Exercise: You can use similar logic to demonstrate that the sample mean is an unbiased estimator for the population mean when the random variables \(X\) follow a normal distribution with known variance.

A3 CLT for binary data

We will return to the emotional distress study again, using the sub-sample of 10 people, but this time measure a binary characteristic for each person - the presence of emotional distress.

We suppose that, in the population, the true proportion is 28%. Under this assumption, we can simulate (draw) different samples, each containing 10 people. If we do this a very large number of times, say 10,000, then the distribution of the different sample proportions we obtain will give us a very good picture of the true sampling distribution of the proportion. (Of course, remember that in practice we cannot do this because we won’t know the true population proportion).

The code below obtains the approximate sampling distribution.

# Population parameters
pi <- 0.28
n_in_study <- 10

# Simulate data from multiple studies
different_studies <- 10000
set.seed(1042)
study_measurements_ed <- list()
for (i in 1:different_studies) {
  study_measurements_ed[[i]] <- rbinom(n_in_study, 1, pi)
}

# Calculate the proportion in each study
sample.props   <- sapply(study_measurements_ed, mean)

# Draw graphs
options(repr.plot.width=5, repr.plot.height=5)
hist(sample.props[1:10000], 
     freq=FALSE, breaks=seq(-0.05, 0.95, 0.05), col="cornflowerblue",
     ylim=c(0, 6), xlab="Sample proportion with emotional distress", 
     main="Sampling distribution of the sample \n proportion (samples of n=10)")  # the "\n" makes a newline
_images/04.g. Population.and.samples_5_0.png

The graph above shows us a reasonably accurate picture of the sampling distribution. Unlike the sample mean, the sampling distribution of the sample proportion is not quite symmetric. It is also not continuous - the sample statistic can only take 10 different values, with a sample size of \(n=10\).

Below, the code shows that the mean of the sample means is approximately 0.28. (The discrepancy is just random error due to the fact that our “sampling distribution” does not come from an infinite number of samples. If we simulated a sufficiently large number of samples, this number would become closer to the true value of 0.28.)

The final line of code below lists the (approximate) probability density function, which gives us the whole sampling distribution for the sample proportion in this example.

### Summarise the approximate sampling distribution

# The mean value of the different sample means
mean(sample.props)

# The whole sampling distribution (i.e. the PDF)
table(sample.props)/different_studies
0.27911
sample.props
     0    0.1    0.2    0.3    0.4    0.5    0.6    0.7    0.8    0.9 
0.0365 0.1439 0.2630 0.2592 0.1793 0.0876 0.0257 0.0043 0.0004 0.0001 

Now we will explore what happens to the sampling distribution as we take larger samples.

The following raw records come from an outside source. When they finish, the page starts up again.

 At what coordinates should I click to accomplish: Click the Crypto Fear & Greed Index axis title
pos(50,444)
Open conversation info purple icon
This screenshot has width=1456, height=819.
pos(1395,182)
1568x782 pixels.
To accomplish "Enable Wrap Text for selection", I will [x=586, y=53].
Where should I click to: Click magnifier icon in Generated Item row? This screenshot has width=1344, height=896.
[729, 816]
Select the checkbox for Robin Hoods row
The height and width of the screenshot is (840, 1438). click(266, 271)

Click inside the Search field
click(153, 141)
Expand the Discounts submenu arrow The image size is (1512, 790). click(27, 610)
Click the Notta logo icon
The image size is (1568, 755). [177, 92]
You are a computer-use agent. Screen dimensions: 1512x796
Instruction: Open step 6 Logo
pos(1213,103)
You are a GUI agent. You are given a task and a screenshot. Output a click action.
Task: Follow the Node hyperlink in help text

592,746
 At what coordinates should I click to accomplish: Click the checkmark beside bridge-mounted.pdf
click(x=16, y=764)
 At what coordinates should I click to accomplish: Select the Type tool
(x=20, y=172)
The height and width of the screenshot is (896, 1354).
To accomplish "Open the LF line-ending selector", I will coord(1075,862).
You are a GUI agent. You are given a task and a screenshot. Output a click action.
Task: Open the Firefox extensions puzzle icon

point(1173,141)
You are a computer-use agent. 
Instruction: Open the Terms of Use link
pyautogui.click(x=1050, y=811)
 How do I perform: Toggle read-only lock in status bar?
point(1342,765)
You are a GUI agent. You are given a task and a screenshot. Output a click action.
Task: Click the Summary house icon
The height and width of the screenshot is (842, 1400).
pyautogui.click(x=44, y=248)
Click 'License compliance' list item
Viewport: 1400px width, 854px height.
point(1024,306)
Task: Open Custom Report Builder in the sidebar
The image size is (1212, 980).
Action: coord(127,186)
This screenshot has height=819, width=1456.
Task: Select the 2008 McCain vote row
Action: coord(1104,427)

So instead of 10 people per sample, suppose we had 100 or 10,000 people in each sample. The central limit theorem tells us we expect the distribution to become more normal as we increase the sample size.

x10n <- sapply(rep(10,1000),function(x) rbinom(x, 1, p = 0.28)) 
x10mean <- colMeans(x10n)
                            
x50n <- sapply(rep(50,1000),function(x) rbinom(x, 1, p = 0.28)) 
x50mean <- colMeans(x50n)

x100n <- sapply(rep(100,1000),function(x) rbinom(x, 1, p = 0.28)) 
x100mean <- colMeans(x100n)

x1000n <- sapply(rep(1000,1000),function(x) rbinom(x, 1, p = 0.28)) 
x1000mean <- colMeans(x1000n)
                                
par(mfrow=c(2,2))
hist(x10mean,col="cornflowerblue",xlim=c(0,1), main="Sampling distribution of the sample \n proportion (samples of n=10)")
hist(x50mean,col="cornflowerblue",xlim=c(0,1), main="Sampling distribution of the sample \n proportion (samples of n=50)")        
hist(x100mean,col="cornflowerblue",xlim=c(0,1), main="Sampling distribution of the sample \n proportion (samples of n=100)")
hist(x1000mean,col="cornflowerblue",xlim=c(0,1), main="Sampling distribution of the sample \n proportion (samples of n=1,000)")
_images/04.g. Population.and.samples_9_0.png

As predicted by the CLT, even though the original data are binary (each person has emotional distress or does not), the sample proportion (which is the mean of the binary outcomes) has a distribution which becomes approximately normal with sufficiently large samples.